Pagine dalla letteratura teosofica

Pagine dalla letteratura teosofica
"J. Krishnamurti a confronto con la psicoanalisi", di E. Bratina, p. 78 (Edizioni Teosofiche Italiane, 2016). Pubblicato sulla Rivista Italiana di Teosofia di maggio-giugno 2022.
La liberazione da uno stato condizionato sorge spontanea quando la mente rivela il suo processo di condizionamento; ciò avviene quando si è integralmente consapevoli dello stato in cui ci si trova. Occorre quindi cercare di comprendere se stessi e scorgere gli inconsci determinismi di tutte le nostre quotidiane manifestazioni, anche quelli della ricerca stessa; scoprire gli angoli riposti della mente e del cuore dove trovare le tendenze, l’evasione, le sostituzioni, i sottili inganni all’opera. Dobbiamo andare nella profondità del nostro essere per scoprirvi le cause della qualità del tessuto inconscio.
Occorre però cercare la verità che libera l’uomo e non meramente le cause del dolore, del dualismo o di quant’altro. Le spiegazioni mentali non ci liberano dalle nostre tendenze. E l’avvento della liberazione non sta nella scelta tra l’essenziale e il non essenziale, ma nello scorgere l’illusione che ci induce alla scelta stessa, la quale nutre la mente e ci fa apparire le cose con diversi valori.
La nostra liberazione non si può posporre a domani o ad un’altra vita: essa è un’impresa attuale. Col divenire consapevoli dello stato condizionato in cui ci troviamo, ognuno può incominciare a comprendere che cosa sia la libertà dalle limitazioni, dal timore, ecc. Il processo di liberazione non è un atto intellettuale; lo stato condizionato occorre sentirlo e questo sentimento, reso intelligente, ci rivelerà istantaneamente le origini dello stato condizionato, che cesserà di essere tale. Quando la ragione diviene incapace di ingannarci con la sua logica, insufficiente a proteggere le nostre certezze mentali, e non valgono più le spiegazioni e le teorie e ci troviamo a tu per tu col problema, allora possiamo cogliere quella verità che sola può liberare. Ma la liberazione non è un atto da farsi ogni tanto, bensì un atto continuato.
Qual è dunque la tecnica della comprensione liberatrice?

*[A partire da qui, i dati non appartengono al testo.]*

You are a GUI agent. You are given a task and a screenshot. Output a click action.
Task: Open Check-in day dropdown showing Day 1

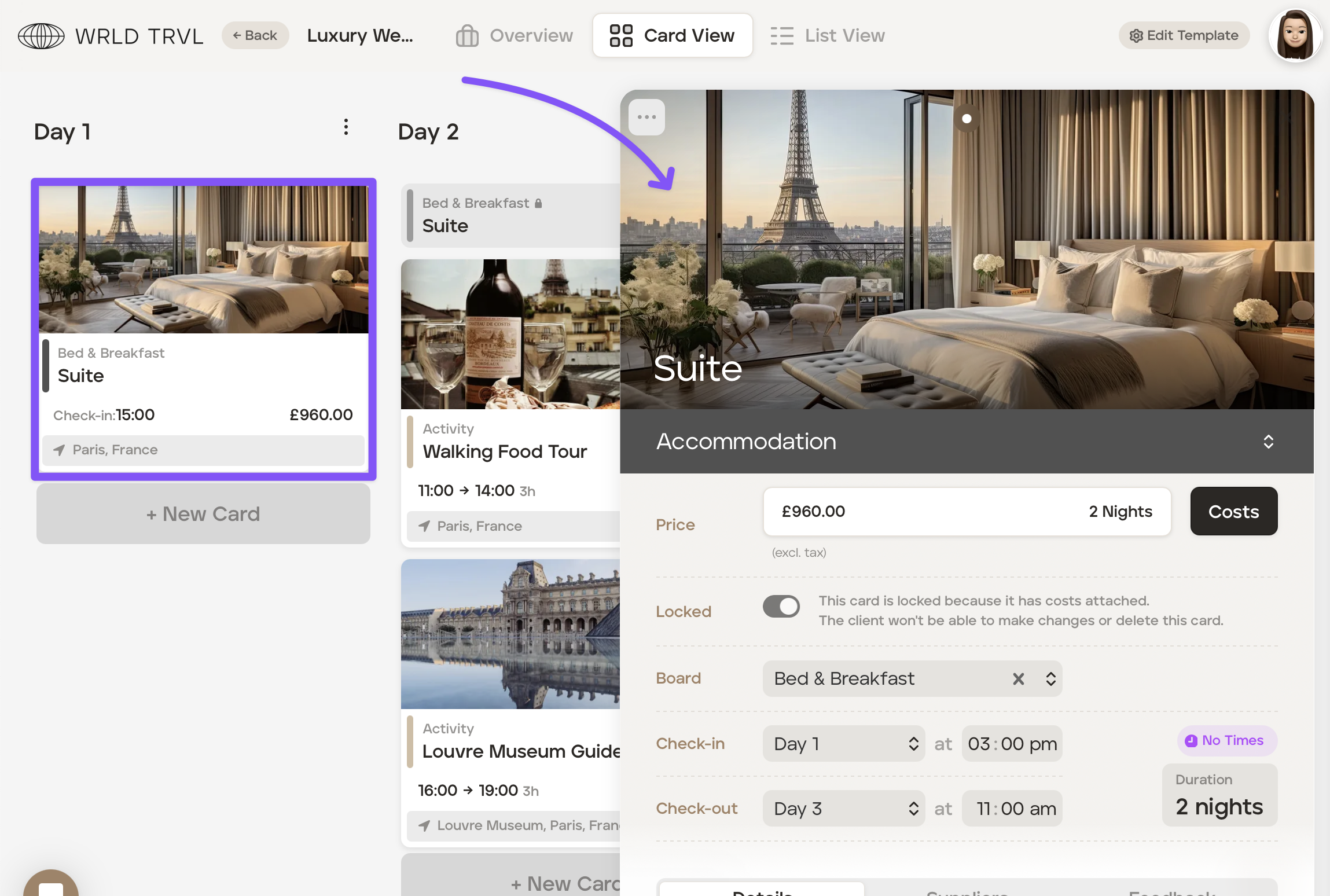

Essere consapevoli integralmente del motivo che ci spinge all’azione e che determina gli stati condizionati (essere cioè pervasi dall’emozione di un’esperienza rendendoci conto di questo stato). Ma comprendere solo intellettualmente è di poco momento, perché la comprensione non si basa sul processo di analisi, ma deriva dalla vita quotidiana, dall’azione. Con ciò si rivelano i circoli viziosi della mente e quelle resistenze che impropriamente chiamiamo ideali, virtù, dio, ecc., tutte cose per uso personale. Il fatto del ritornare con la mente sull’oggetto sperimentato non può darci sempre una comprensione liberatrice. La comprensione ha da sorgere mentre l’emozione è ancora smossa dall’urto subito: specularci sopra quando questa ha riguadagnato il suo equilibrio non apporta alcun giovamento. La stessa cosa vale qualora si cerchi di suscitare artificialmente un uragano, perché questo avrebbe insita la pregiudiziale anzidetta.